His lethal injection was carried out about two hours after the U.S. Supreme Court refused to stop it, denying a last-day appeal.
Kelly said in an interview last week that he didn't want a reprieve and was looking forward to "go home to God."
"I have friends and family who are sad, but I am happy," he said. "I'm not going to die. I have eternal life."
Kelly already was serving a 30-year prison term for murder when he was convicted of the child's death and sent to death row.
From the death chamber, he acknowledged the other slaying.
"I ask for forgiveness because I do stand guilty for my involvement for that," he said just before singing a song praising God. He was still singing as the lethal drugs took effect.
Twelve minutes later, he was pronounced dead.
The Morgan murders went unsolved for six years until a man in Michigan told authorities that his former wife, who also had been married to Kelly, had information about the case.
Prosecutors said his ex-wife never felt she could come forward because she feared Kelly, who turned to drug dealing and manufacturing after his truck repair business failed because of his drug addiction.
By then, Kelly said he had found religion in the Gregg County Jail, where he was being held on a drug charge and then was implicated in the aggravated sexual assault of two fellow inmates.
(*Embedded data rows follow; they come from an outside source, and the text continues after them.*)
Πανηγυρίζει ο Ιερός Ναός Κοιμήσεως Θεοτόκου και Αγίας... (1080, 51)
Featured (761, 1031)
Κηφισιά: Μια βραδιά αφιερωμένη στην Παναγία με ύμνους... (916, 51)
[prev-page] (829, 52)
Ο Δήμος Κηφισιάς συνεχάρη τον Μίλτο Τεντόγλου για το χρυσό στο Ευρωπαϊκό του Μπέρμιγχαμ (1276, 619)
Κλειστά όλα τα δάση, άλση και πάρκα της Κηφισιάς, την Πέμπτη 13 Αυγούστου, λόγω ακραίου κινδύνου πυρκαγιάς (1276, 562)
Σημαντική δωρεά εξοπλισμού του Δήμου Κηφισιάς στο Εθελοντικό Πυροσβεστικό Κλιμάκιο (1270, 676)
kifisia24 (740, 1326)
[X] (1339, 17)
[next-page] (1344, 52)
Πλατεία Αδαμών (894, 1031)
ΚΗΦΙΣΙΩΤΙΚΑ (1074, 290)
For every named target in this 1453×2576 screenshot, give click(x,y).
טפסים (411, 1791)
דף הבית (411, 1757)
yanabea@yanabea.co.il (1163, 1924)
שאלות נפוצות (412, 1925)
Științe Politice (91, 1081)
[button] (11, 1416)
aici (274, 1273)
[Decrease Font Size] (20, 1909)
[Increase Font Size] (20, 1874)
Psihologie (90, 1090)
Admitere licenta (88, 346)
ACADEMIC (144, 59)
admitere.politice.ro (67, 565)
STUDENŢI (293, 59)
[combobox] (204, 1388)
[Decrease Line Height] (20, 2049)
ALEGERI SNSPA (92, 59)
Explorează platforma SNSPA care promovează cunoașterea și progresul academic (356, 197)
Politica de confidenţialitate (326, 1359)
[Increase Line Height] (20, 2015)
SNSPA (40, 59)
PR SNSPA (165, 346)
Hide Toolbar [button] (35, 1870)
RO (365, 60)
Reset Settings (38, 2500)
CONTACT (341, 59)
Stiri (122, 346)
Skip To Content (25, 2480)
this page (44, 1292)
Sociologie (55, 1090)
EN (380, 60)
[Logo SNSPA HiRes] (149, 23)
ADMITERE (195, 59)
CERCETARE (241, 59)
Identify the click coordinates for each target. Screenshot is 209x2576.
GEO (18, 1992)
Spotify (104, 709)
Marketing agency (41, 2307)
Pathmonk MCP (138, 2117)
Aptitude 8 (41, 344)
He said he turned down several plea deals in the triple slaying case, saying that accepting the offers would force him to lie.
"If I was guilty, I would plead guilty," he said from death row. "But I can't stand before God on a lie."
Relatives of the slain family declined to speak with reporters in Huntsville Tuesday evening.
Lori Kubecka, who was 10 when her aunt, uncle and nephew were killed and was among the people watching Kelly die, told the Longview News-Journal before the execution that the shootings left her traumatized.
"To this day, I still cannot stay by myself overnight," she said. "Even though he's behind bars, you still have this thought in the back of your mind that if this man could do it, anyone could come into my home and kill my family."
At Kelly's trial, prosecutors told jurors Jerry and Brenda Morgan had been city marshal reserve officers and they believed Kelly thought they were providing information about him to authorities.
Scheduled to die on Thursday is Kevin Watts, 27, convicted of the execution-style shootings of three people during a robbery at a San Antonio restaurant in 2002.